Cosmopolitan RS
- Editor-in-Chief: Nasja Veljković
- Categories: Women's magazine
- Frequency: Monthly
- First issue: May 2004
- Company: Adria Media
- Country: Serbia
- Language: Serbian
- Website: www.cosmopolitan.rs

= Cosmopolitan Serbia =

Women's lifestyle mag

Cosmopolitan Serbia, officially Cosmopolitan Serbia & Montenegro (Cosmopolitan Srbija i Crna Gora), is the Serbian edition of women's lifestyle magazine Cosmopolitan. Its first issue was published in May 2004, featuring Mischa Barton on the cover. The headquarters of the magazine is based in Belgrade. Besides Serbia, the magazine is distributed in Montenegro, Bosnia and Herzegovina, and North Macedonia.

The magazine annually organizes "Race on the Heels" (Trka na Štiklama) on various spots in Belgrade such as the high street Prince Michael Street or Delta City shopping mall.

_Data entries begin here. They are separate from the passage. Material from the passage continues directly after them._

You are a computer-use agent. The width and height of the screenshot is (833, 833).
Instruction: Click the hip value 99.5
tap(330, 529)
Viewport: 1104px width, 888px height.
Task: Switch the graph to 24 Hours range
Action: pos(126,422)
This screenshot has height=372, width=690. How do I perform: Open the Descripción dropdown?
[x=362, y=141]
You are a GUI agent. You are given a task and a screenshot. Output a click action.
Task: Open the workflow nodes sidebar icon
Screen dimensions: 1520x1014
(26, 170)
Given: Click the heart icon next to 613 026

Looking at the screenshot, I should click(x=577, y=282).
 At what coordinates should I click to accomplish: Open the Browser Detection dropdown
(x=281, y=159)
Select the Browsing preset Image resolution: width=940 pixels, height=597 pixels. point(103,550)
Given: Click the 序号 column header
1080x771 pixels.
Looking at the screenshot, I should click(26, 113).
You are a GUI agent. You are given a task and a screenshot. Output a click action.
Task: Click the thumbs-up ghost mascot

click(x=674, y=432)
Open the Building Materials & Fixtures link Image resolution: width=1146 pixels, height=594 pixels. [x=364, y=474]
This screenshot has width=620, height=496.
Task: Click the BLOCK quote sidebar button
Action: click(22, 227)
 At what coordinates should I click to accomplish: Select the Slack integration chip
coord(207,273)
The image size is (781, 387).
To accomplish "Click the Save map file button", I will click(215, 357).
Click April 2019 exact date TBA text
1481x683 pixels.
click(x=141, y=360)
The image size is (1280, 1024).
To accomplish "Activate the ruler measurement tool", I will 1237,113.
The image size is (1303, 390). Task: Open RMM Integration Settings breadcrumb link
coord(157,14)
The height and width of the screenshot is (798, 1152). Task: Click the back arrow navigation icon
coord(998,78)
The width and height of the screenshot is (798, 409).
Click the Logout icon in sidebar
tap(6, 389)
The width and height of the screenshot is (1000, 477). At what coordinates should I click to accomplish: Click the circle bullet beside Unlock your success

According to SMMRI Pradex, the magazine's readership was 194,746 in May 2011 with the issue featuring Ana Ivanovic on its cover in a purple dress shot by John Russo. It was the best selling issue since the issue of October 2004 when Keira Knightley appeared the cover. Ivanović returned to the cover, this time in a white dress, in 2013.

==Editors==
- Nataša Davidov (2004–2011)
- Jelena Jovanović (2011–2013)
- Nasja Veljković (2013–2021)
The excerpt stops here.